Ação civil pública exige da Prefeitura do Recife obras de recuperação. Local pode virar centro de comércio popular

PetrobrasPetrobras - Foto: Reprodução/Fotos Públicas

 

O Ministério Público Estadual (MPPE) ingressou com uma ação civil impondo à Prefeitura do Recife (PCR) a restauração do antigo prédio do Hospital Magitot, localizado no bairro da Várzea, na Zona Oeste. A medida prevê o início imediato das obras, sob pena de multa diária de R$ 10 mil. O chalé, com 111 anos de construção, foi classificado como Imóvel Especial de Preservação (IEP), com integridade amparada por lei. No entanto, a estrutura em ruínas tem alto risco de desabamento. Com promessas que se arrastam há duas décadas e um projeto apresentado ainda em 2013, o espaço deve abrigar um centro de comércio popular, orçado em R$ 1,3 milhão. Moradores já chegaram a acampar no local e exigem a abertura de um mercado público.
“Enxergamos um grave indicativo de improbidade administrativa, com o desvio da finalidade dos recursos. É inadmissível que um imóvel tombado tenha sua importância desprezada, estando a ponto de ruir por completo.

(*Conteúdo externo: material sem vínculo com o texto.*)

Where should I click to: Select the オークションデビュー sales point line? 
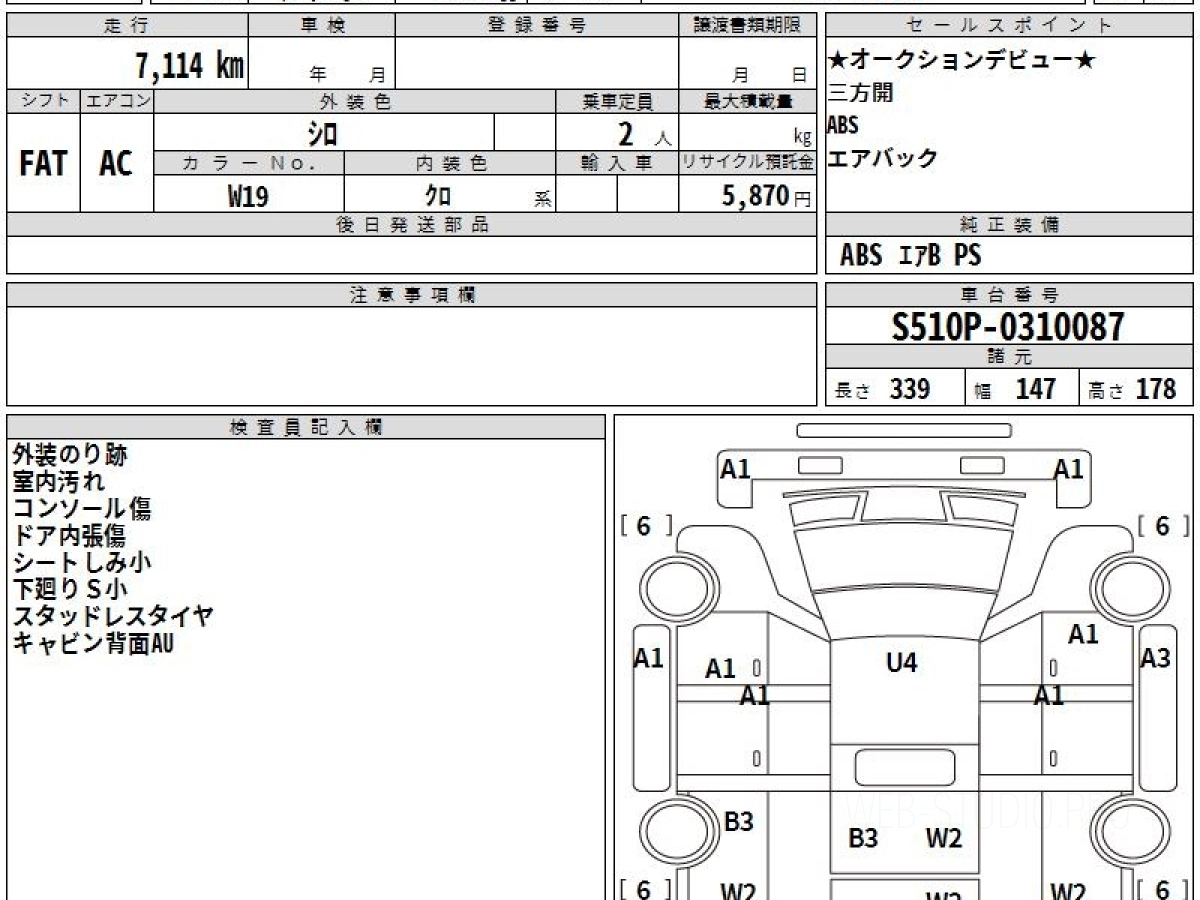point(962,61)
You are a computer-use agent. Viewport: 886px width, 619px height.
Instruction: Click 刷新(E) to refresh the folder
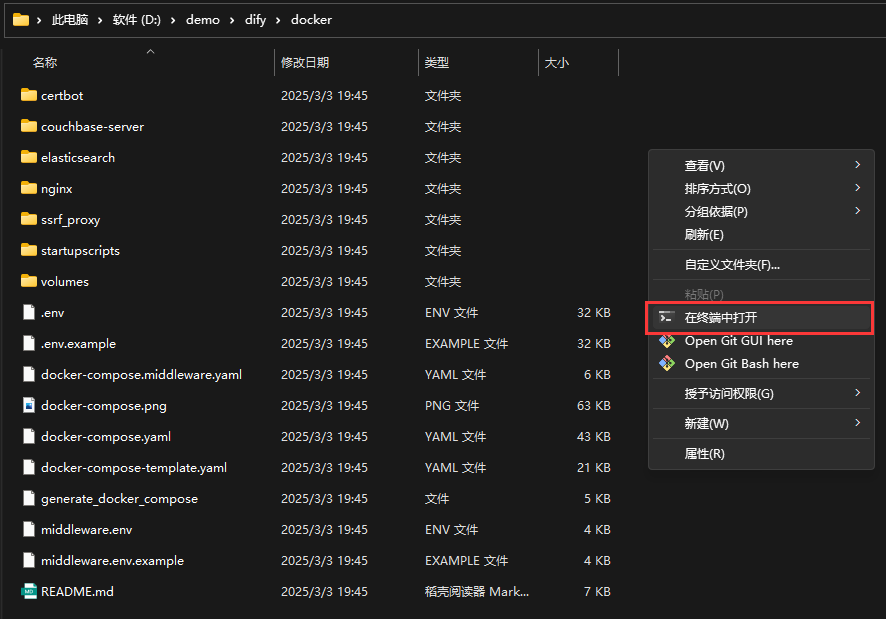704,235
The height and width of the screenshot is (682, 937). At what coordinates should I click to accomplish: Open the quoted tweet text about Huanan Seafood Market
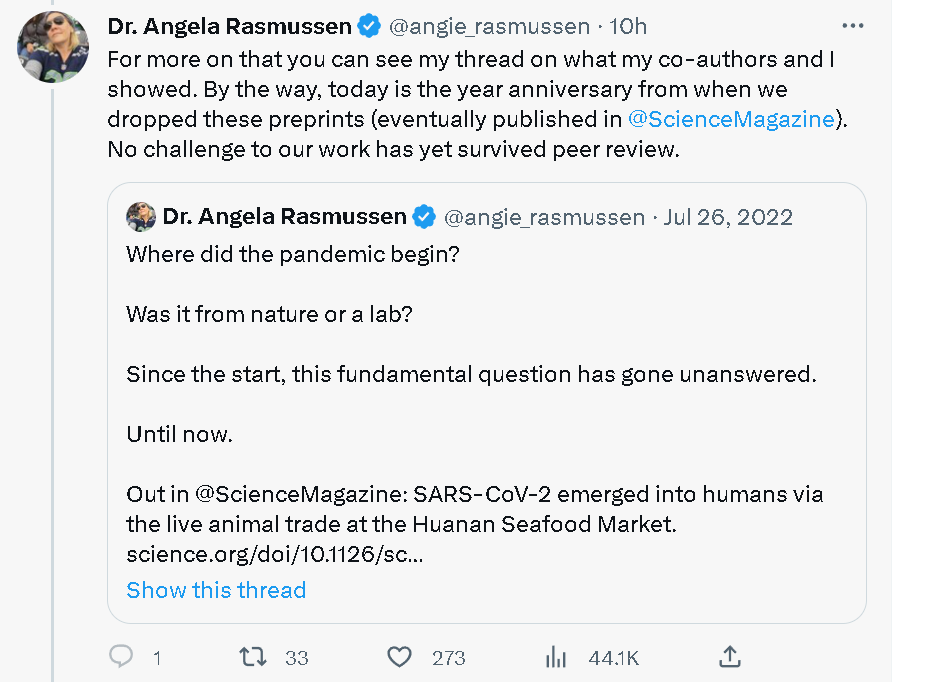pyautogui.click(x=474, y=508)
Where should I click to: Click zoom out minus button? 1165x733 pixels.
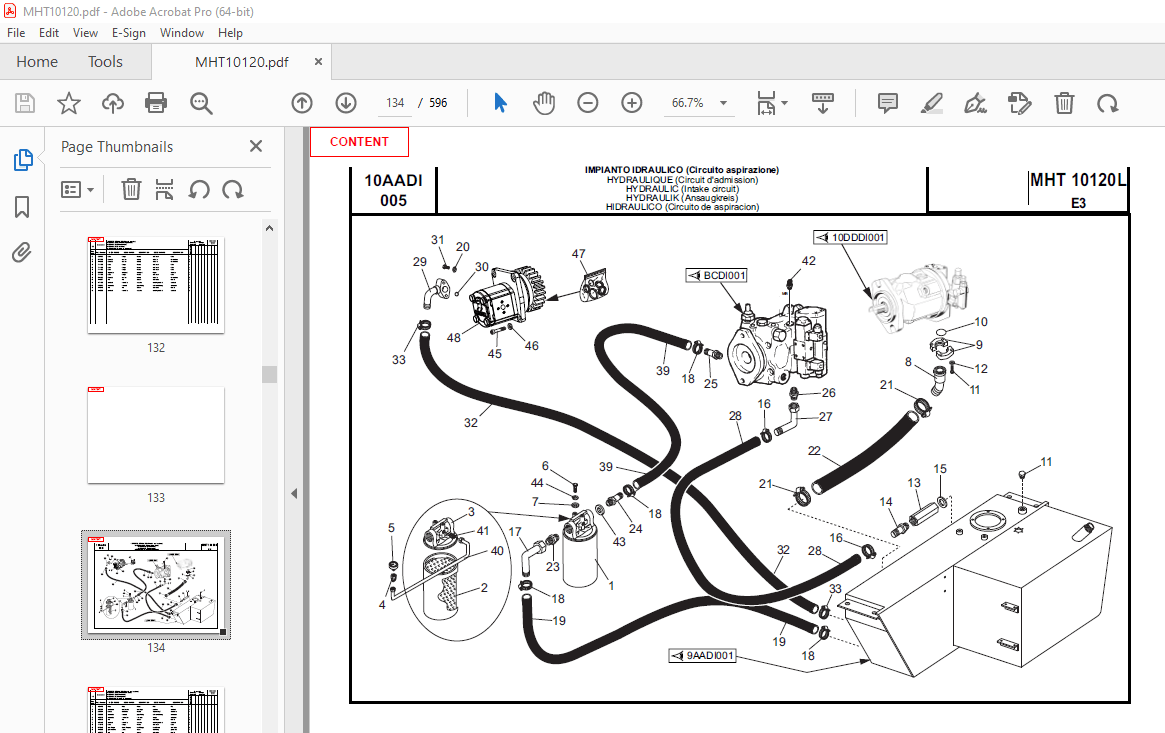click(x=587, y=102)
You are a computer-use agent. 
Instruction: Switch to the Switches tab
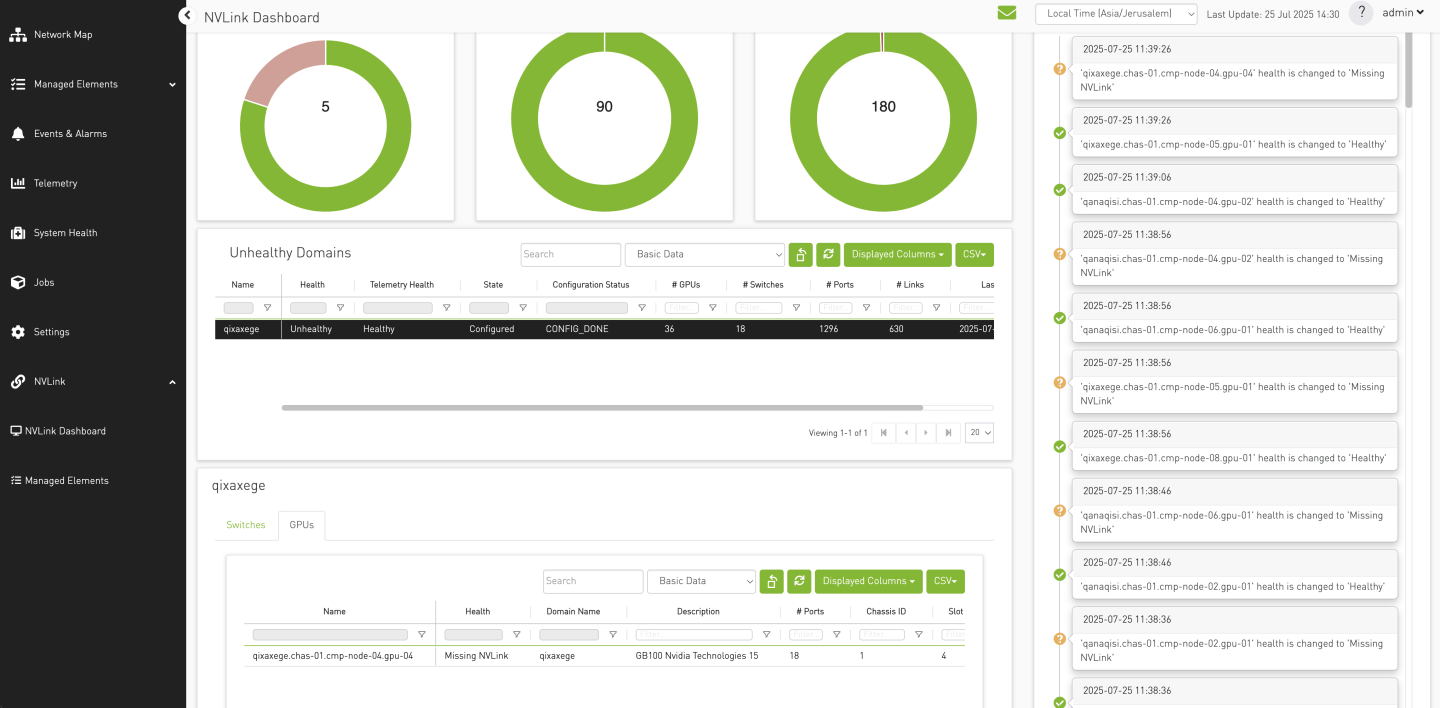(x=245, y=524)
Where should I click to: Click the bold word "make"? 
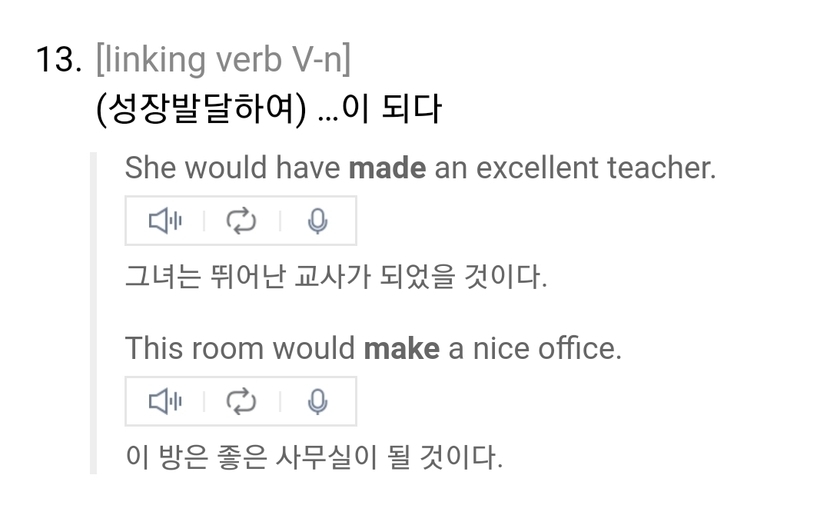[401, 349]
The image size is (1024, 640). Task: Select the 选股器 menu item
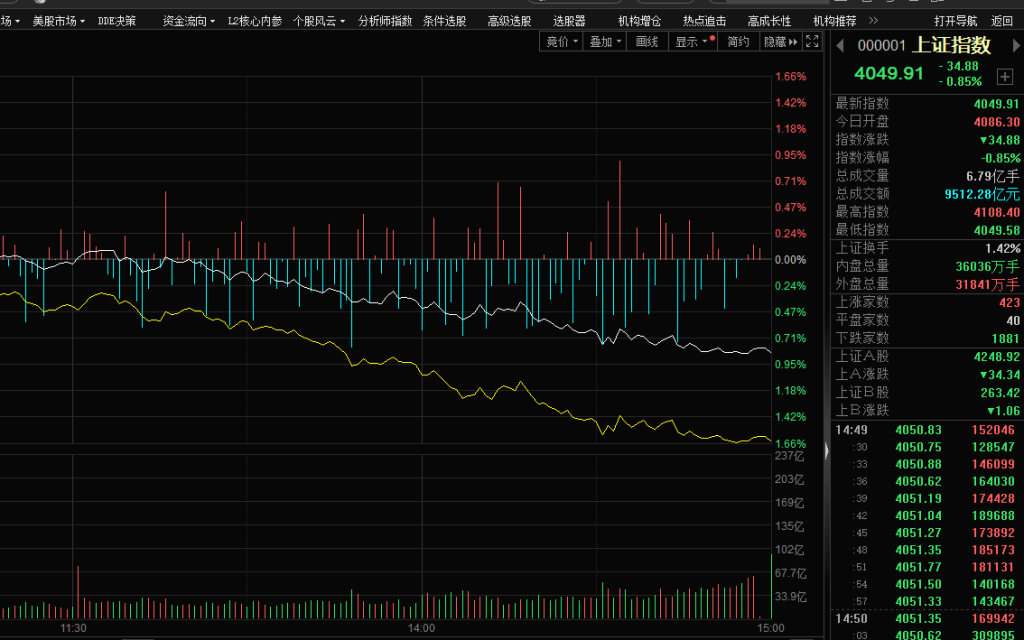pyautogui.click(x=569, y=20)
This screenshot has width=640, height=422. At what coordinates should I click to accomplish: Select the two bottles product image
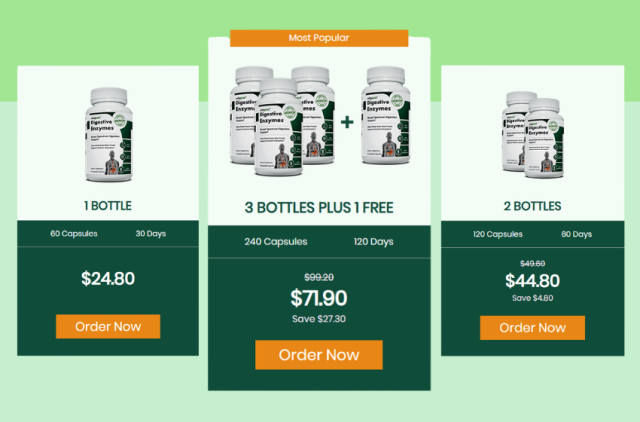click(533, 135)
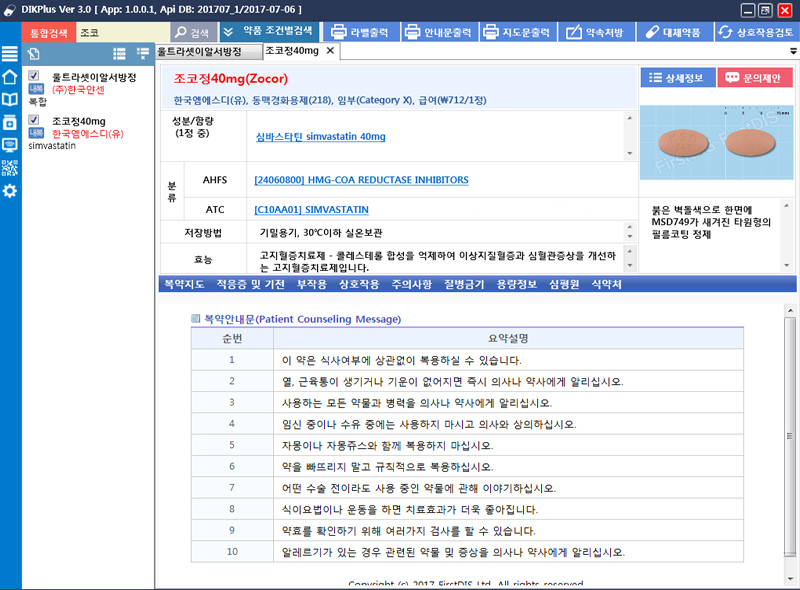800x590 pixels.
Task: Open the hamburger menu in the left sidebar
Action: point(10,54)
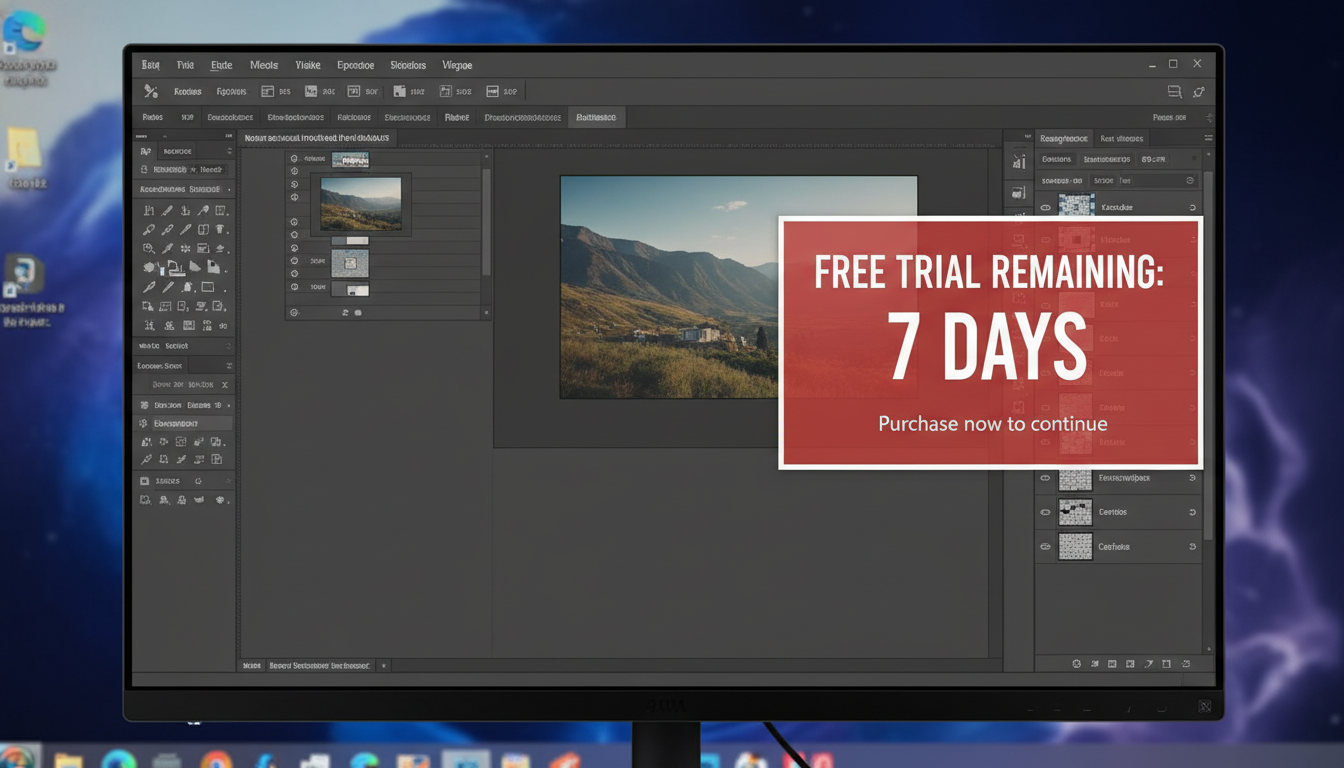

A gestão municipal não possui qualquer prazo e, quando questionada, não demonstrou nenhuma pretensão de restaurar o casarão”, explicou o promotor de Justiça Ricardo Coelho, à frente do caso. Conforme a PCR, o atual projeto deve contemplar 40 boxes de feira livre e 13 boxes fixos, além de banheiros públicos. As obras estão paradas. “O projeto não cita em momento algum a necessidade de o imóvel voltar a ter vida. As rachaduras e infiltrações representam uma ameaça”, destacou Coelho.
Resistindo no número 130 da rua Azeredo Coutinho, lateral da praça Pinto Dâmaso, o chalé romântico de dois pavimentos é um exemplar único em todo o Recife. No prédio, funcionou o primeiro centro odontológico da América do Sul, o Hospital Magitot. “Passamos a conviver com ele assim despedaçado, sempre esperando que algo pudesse mudar”, contou a dona de casa Tânia Santos, 60, que reside no bairro desde criança.

Dono de um comércio próximo, Paulo Lima, 45, aguarda com ansiedade por um espaço melhor para trabalhar. “Já foram feitos três cadastramentos e nenhuma resposta.” A espera é compartilhada pelo motorista Domingos Sávio, que também reside perto dali. “Quanto mais o tempo passa, pior fica”, lamentou.
Populares passaram a se reunir na área externa, promovendo movimentos culturais e oficinas de arte. Já não há mais portas ou janelas, o piso cedeu e todos os cômodos sofreram descaracterização. A área externa, antes tomada por mato e lixo, foi submetida a uma grande faxina num mutirão.
Procurada pela Folha de Pernambuco, a PCR informou, em nota, que ainda não foi notificada oficialmente. A Diretoria de Preservação do Patrimônio Cultural (DPPC) alegou que ainda está elaborando um projeto de restauração para o imóvel, sendo também executada uma consulta popular. Não foi informado prazo.